12 Responses to “Words of Wisdom From Warren Buffett”

  1. Anonymous

    Thanks again to nickel for inviting me to be a guest writer. I enjoyed the experience immensely and hope to be back again.

    If you share my interest in Warren Buffett, please give a listen to my latest podcast. I share my perspective on his latest Berkshire Hathaway shareholder letter:

    link to podcast

  2. Anonymous

    I tried reading his “letter to the shareholders” one day, yet I didn’t find him fascinating or exhilarating, or anything else in that matter.

    If the tide goes out, the one who swims will go out too… plus if I want to know I’ll learn here and now, why will I wait? He doesn’t wait either.

    A part of his “letters”, and some “lessons” he doesn’t tell you much of “his way”. So you read books about him, not his books. Let me see… if you wish to know a person do you look at him or at his reflection in the mirror, do you listen his words or the description that someone else will give you? Hummm

    My favorite quote is actually very recent… couple of days ago. He said… “Party is over folks”. I would sure respect him for one think He did what he wanted, not what he was advised to do. That I think is his secret trick, the rest is junk.

  3. Anonymous

    “If you don’t feel comfortable owning something for 10 years, then don’t own it for 10 minutes.”

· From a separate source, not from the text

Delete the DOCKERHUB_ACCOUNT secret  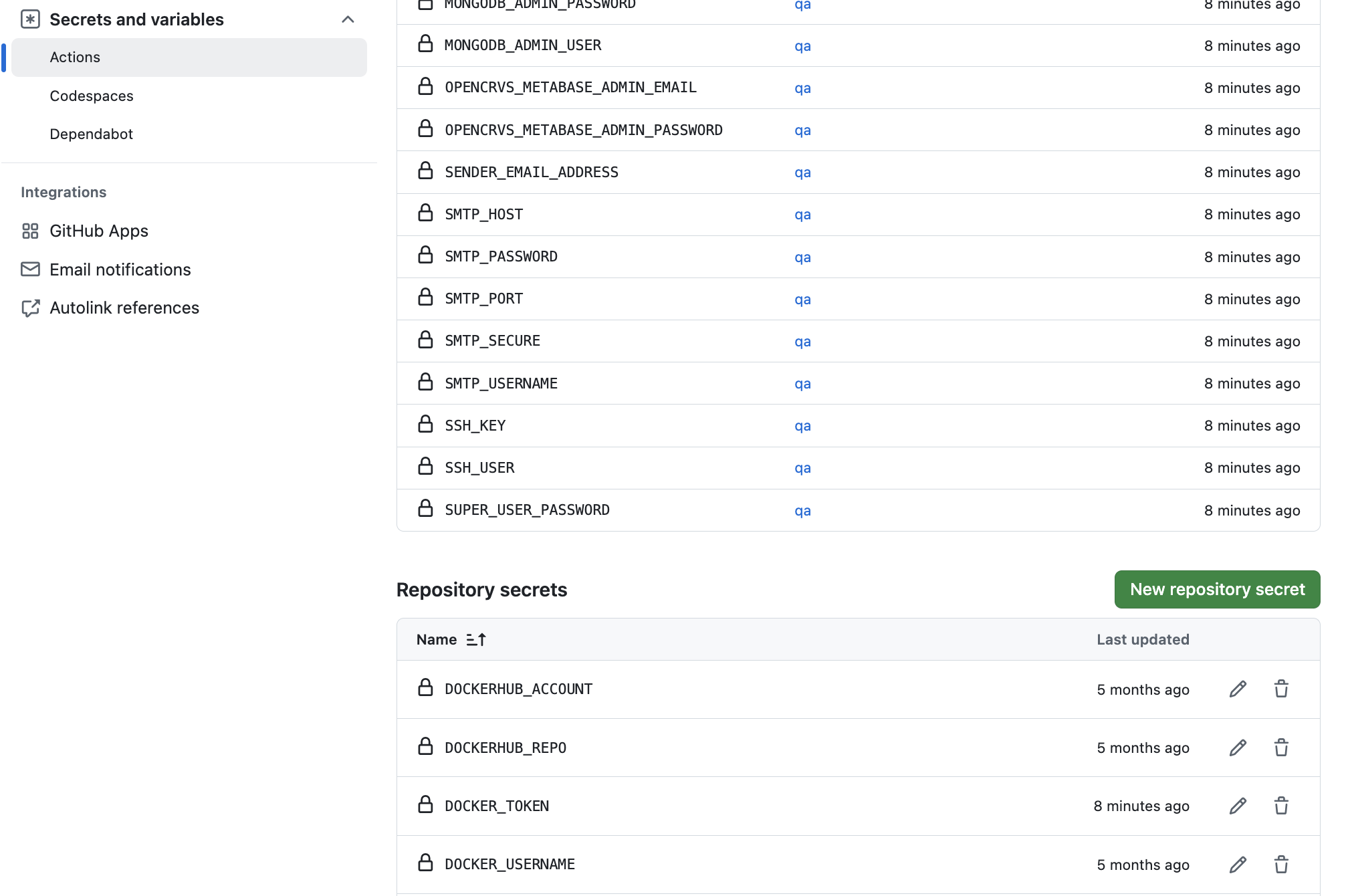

    This could be my favorite quote by Warren Buffett, it separates investing from speculation.

    “You can only find out who is swimming naked when the tide goes out.”

    Yeah, I’m not quite sure about this one.

  4. Anonymous

    I’m currently reading Warren Buffet’s “The Essays of Warren Buffet: Lessons for Corporate America.” It’s a great read! I definitely recommend picking it up…

  5. Anonymous

    Love Mr Buffett and not just because I grew up in Omaha!

    I especially love that about every five years (around the time a new bubble starts) the pundits pop out telling how BRK is out of touch with the New-new Economy!

  6. Anonymous

    @Mark
    Read his letters to shareholders. He speaks of “dancing in and out of the markets” and laments the fact that it is more difficult with billions of dollars.

    He times the market, he just does it better than anyone else.

  7. Anonymous

    @ Ron

    Agreed that Warren’s the king, but I’m not sure I’d call him a market timer! He seems to mostly ignore the market and put all of his focus on individual businesses and their merits, and leaves the market out of it.

    His great choices come from the ability to understand the fundamental nature and value of a business, and he buys whenever the right opportunity presents itself.

  8. Anonymous

    Great list of quotes. Buffet is the king of market timers and is seldom wrong. One of my favorite quotes of his is that he hopes business schools keep teaching efficient market theory because it helps him make money.

    When everyone zigs, Buffet zags.